§ **Exercise**: Copy verbatim the portion of the email thread that opens with the words containing "Joel, I can" and closes with "widescale deployment today.".

Re: [Int-area] Call for WG adoption of draft-templin-intarea-parcels-10

Templin (US), Fred L Tue, 12 Jul 2022 08:24:20 -0700

Joel, I can show you an orders-of-magnitude performance speed-up when I send
large blocks of data using larger segment sizes that invoke fragmentation and
reassembly. I can also show a significant speed-up when system calls pass
multiple larger segments in a single system call instead of one at a time. This
is on real systems with real data, and not in simulations.

About links with larger MTUs, I am specifically NOT saying that we need to wait
until we have links with MTU>64K. What I am saying is that parcels would pave
the way toward evolution of links with larger MTUs than what we have in the
current practice allowing a path forward for future innovation. But, parcels are
still good even for the smallish MTUs in widescale deployment today.

Fred

From: Joel Halpern [mailto:jmh.dir...@joelhalpern.com]
Sent: Tuesday, July 12, 2022 7:44 AM
To: Templin (US), Fred L <fred.l.temp...@boeing.com>
Cc: int-area@ietf.org
Subject: [EXTERNAL] Re: [Int-area] Re: Call for WG adoption of 
draft-templin-intarea-parcels-10

EXT email: be mindful of links/attachments.

Fred, I understood full well that you only envision a small number of 
reassembly devices.  After all, on any given path only one device will likely 
reassemble.  Still, that device will be spending a lot of resources in a very 
expensive part of the path (fast path forwarding) to provide a small benefit to 
some hosts.

Fundamentally you are asking the archtiecture to spend those resources for use 
case that you have not explained.  "I have proof" i snot relevant.  Without 
knowing the scenarios and the assumptions, it does not help us to judge.  It is 
worse than the case in the early days of the MANET working group where the 
competing proposal repeatedly said "my simulation shows ..."

Fundamentally, it is not the network's job to reassemble packets for a host.  
If you want NICs to do that, as Tom has said, that's fine.  It is a private 
matter between the host and the NIC.  But you are asking for functionality in 
the network.

I note also that you are assuming that hosts have links that support actual 
MTUs larger than 64K.  I know of no link that has those properties in current 
use.  (I am vaguely familiar with HIPPI and FiberChannel.  Neither appears to 
be relevant.)

Yours,

Joel
On 7/12/2022 10:02 AM, Templin (US), Fred L wrote:
Joel, you are misunderstanding what nodes would be involved in reassembly; this 
would
not be at every single IP layer router in the path. It would only be at 
possibly 0, 1 or 2
adaptation layer middleboxes in the path from source to destination. And, then 
most
likely only at a near-end middlebox very near the destination that happens to 
know the
destination would prefer to receive larger parcels.

§ **Stored data**:

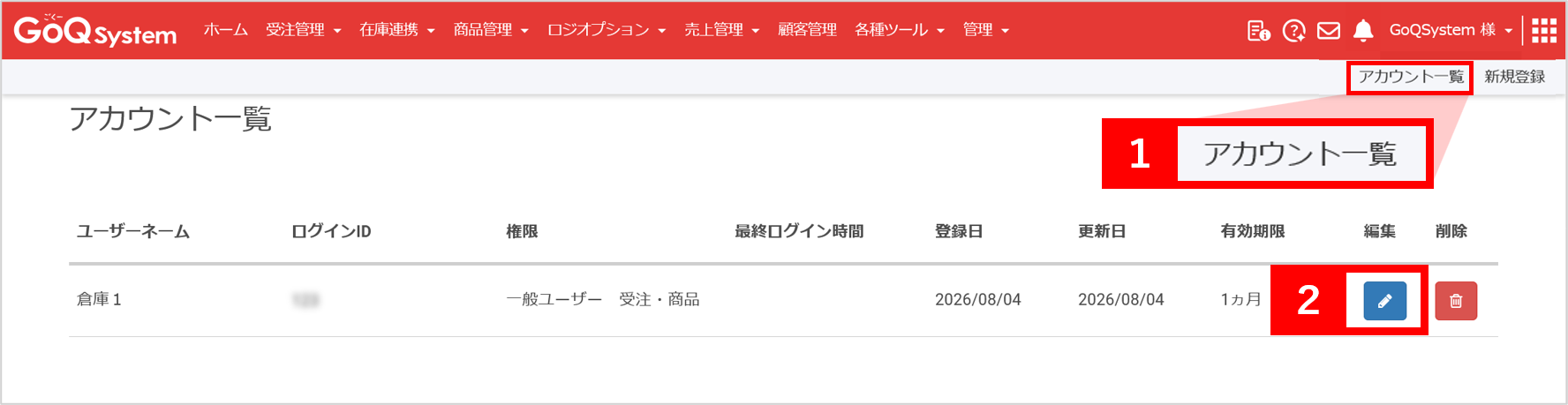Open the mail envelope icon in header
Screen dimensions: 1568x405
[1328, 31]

==

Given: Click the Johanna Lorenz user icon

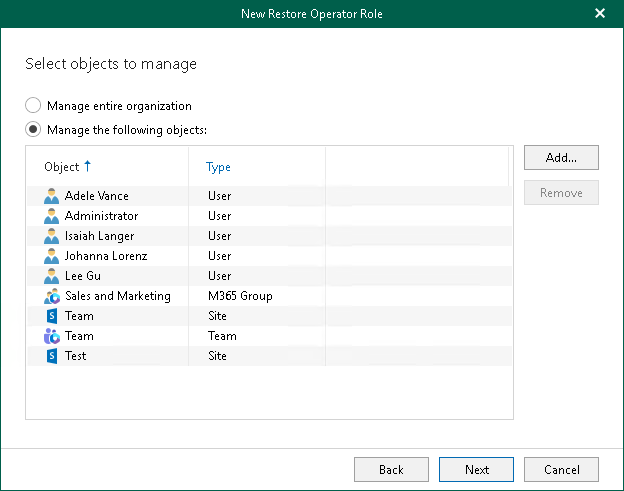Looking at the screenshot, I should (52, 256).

* * *

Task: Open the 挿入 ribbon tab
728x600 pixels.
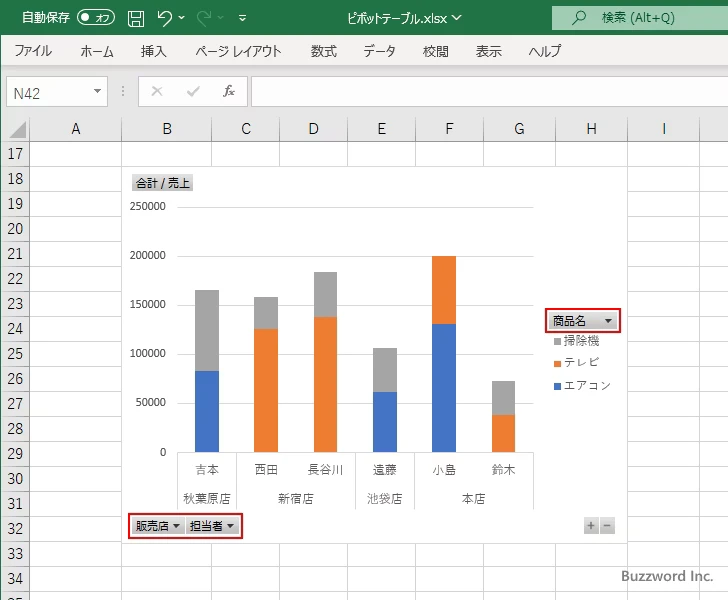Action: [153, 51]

§ **Written answer**:
Joel, I can show you an orders-of-magnitude performance speed-up when I send
large blocks of data using larger segment sizes that invoke fragmentation and
reassembly. I can also show a significant speed-up when system calls pass
multiple larger segments in a single system call instead of one at a time. This
is on real systems with real data, and not in simulations.

About links with larger MTUs, I am specifically NOT saying that we need to wait
until we have links with MTU>64K. What I am saying is that parcels would pave
the way toward evolution of links with larger MTUs than what we have in the
current practice allowing a path forward for future innovation. But, parcels are
still good even for the smallish MTUs in widescale deployment today.